_Task objective:_ Could you recast the stretch of data from the line containing "Find the location" through the line containing "PYTHONPATH manager is" as a numbered list, skipping any blank lines and leaving the pictures out?

_Supplied entries:_

- - -

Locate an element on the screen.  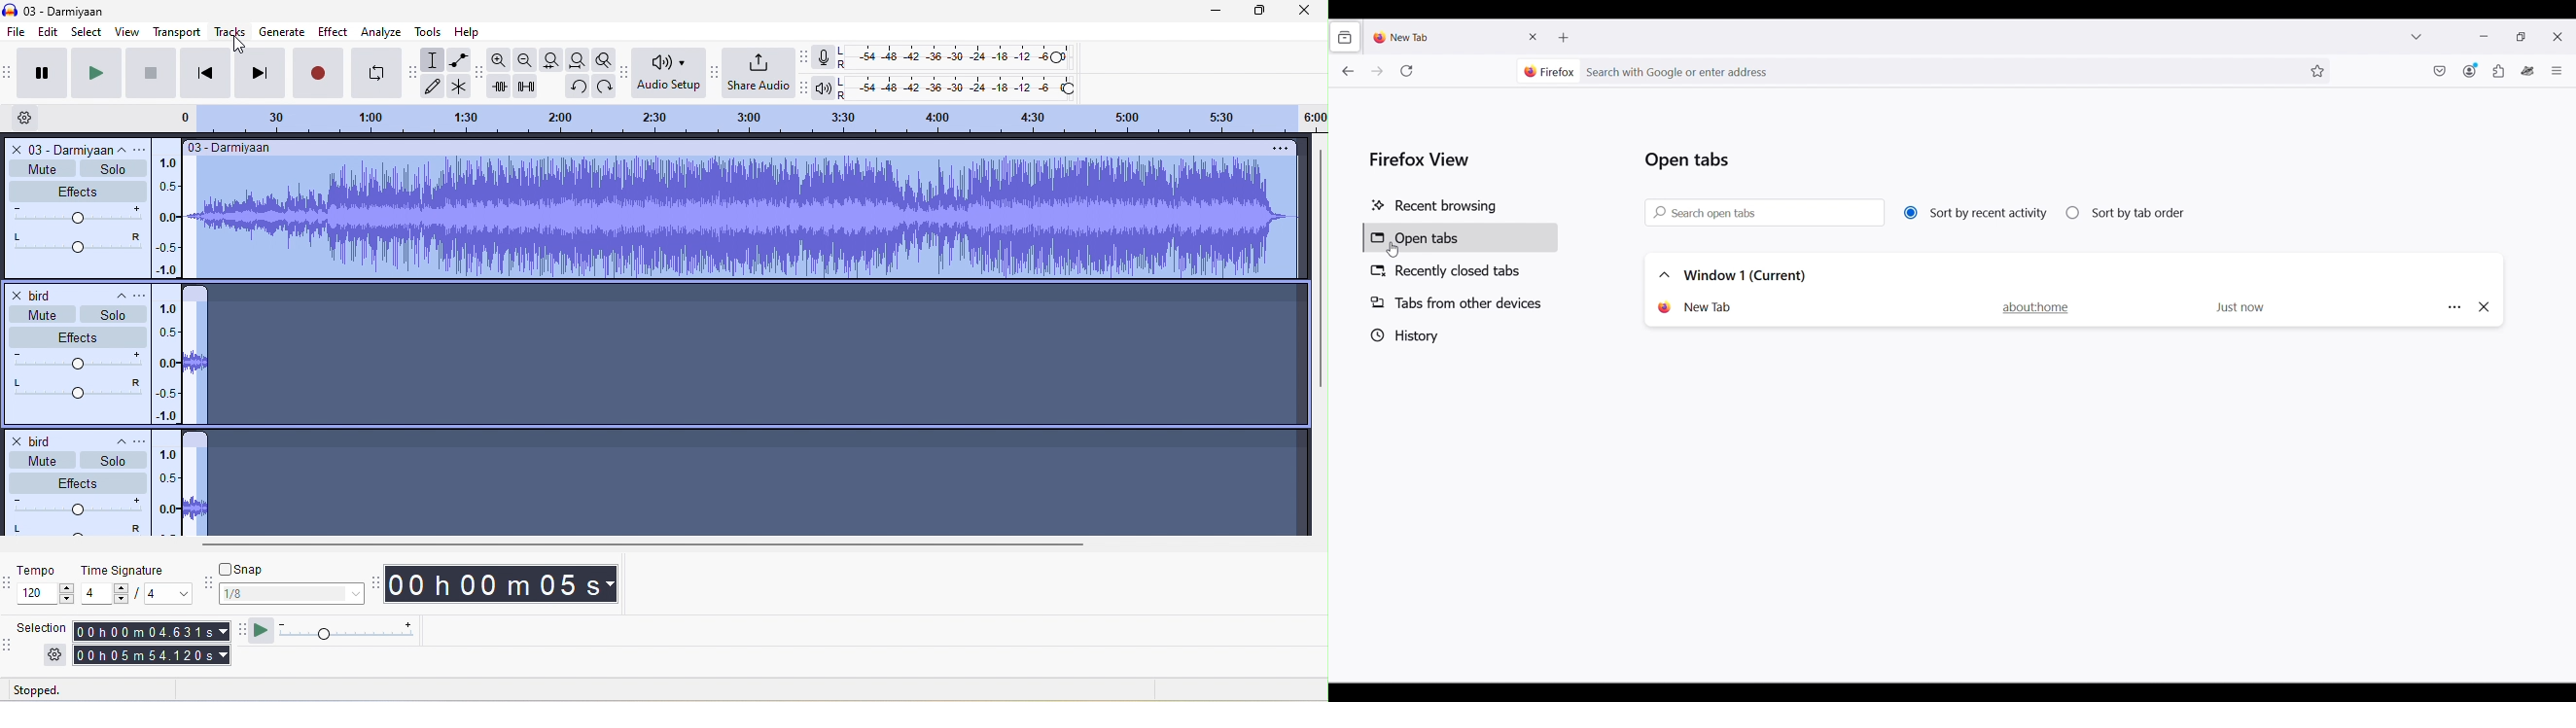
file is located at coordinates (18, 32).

- - -

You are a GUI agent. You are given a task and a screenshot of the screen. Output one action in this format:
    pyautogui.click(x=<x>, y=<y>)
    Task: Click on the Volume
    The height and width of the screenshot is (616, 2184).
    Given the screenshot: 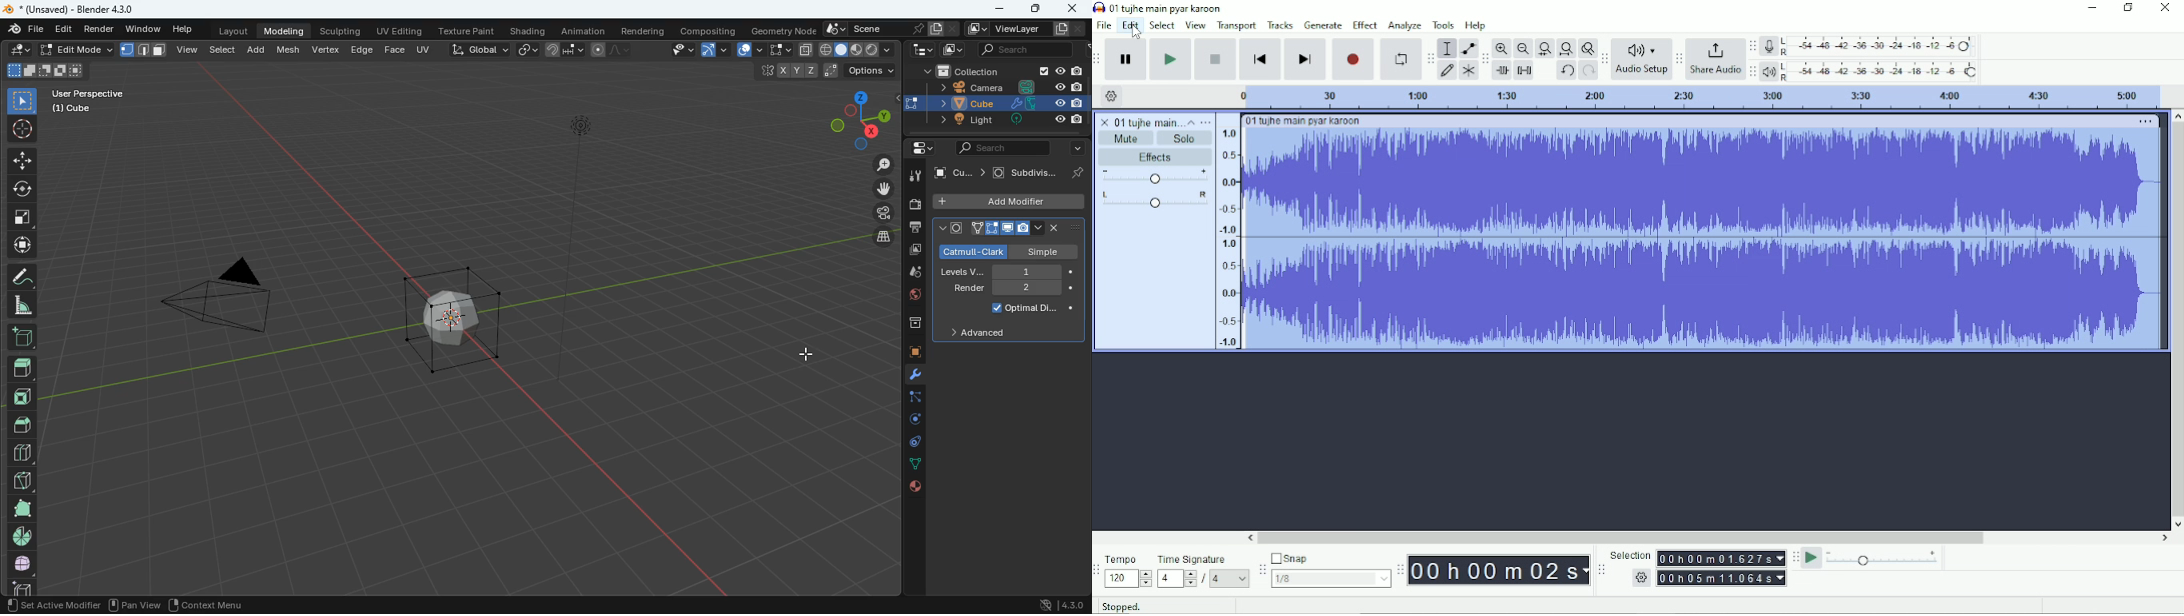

- - -

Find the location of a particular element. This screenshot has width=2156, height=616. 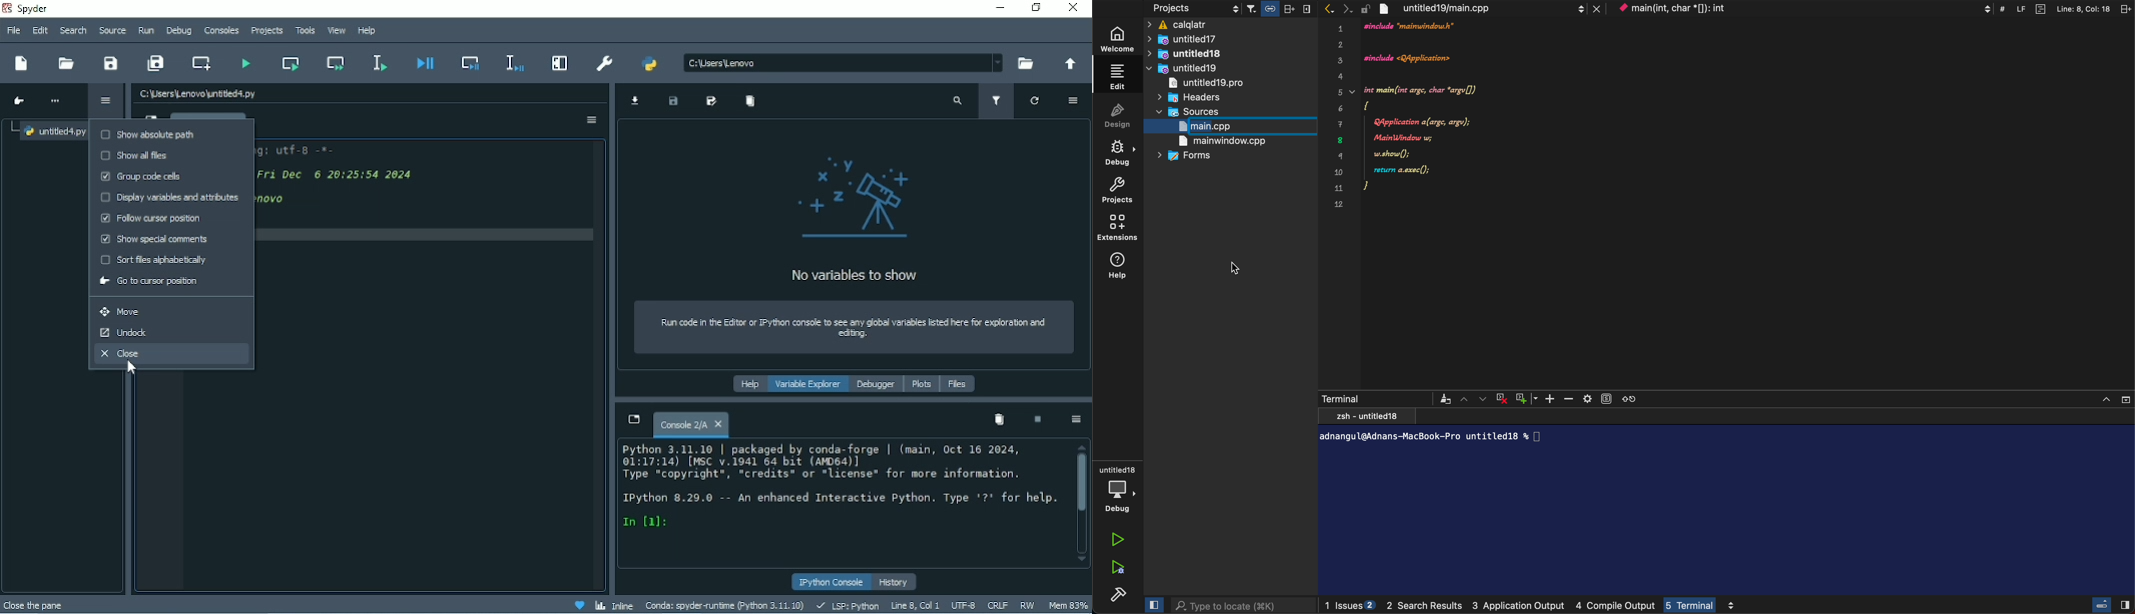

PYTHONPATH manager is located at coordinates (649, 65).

- - -

_Worked answer:_
1. Find the location of a particular element. This screenshot has width=2156, height=616. 
2. PYTHONPATH manager is located at coordinates (649, 65).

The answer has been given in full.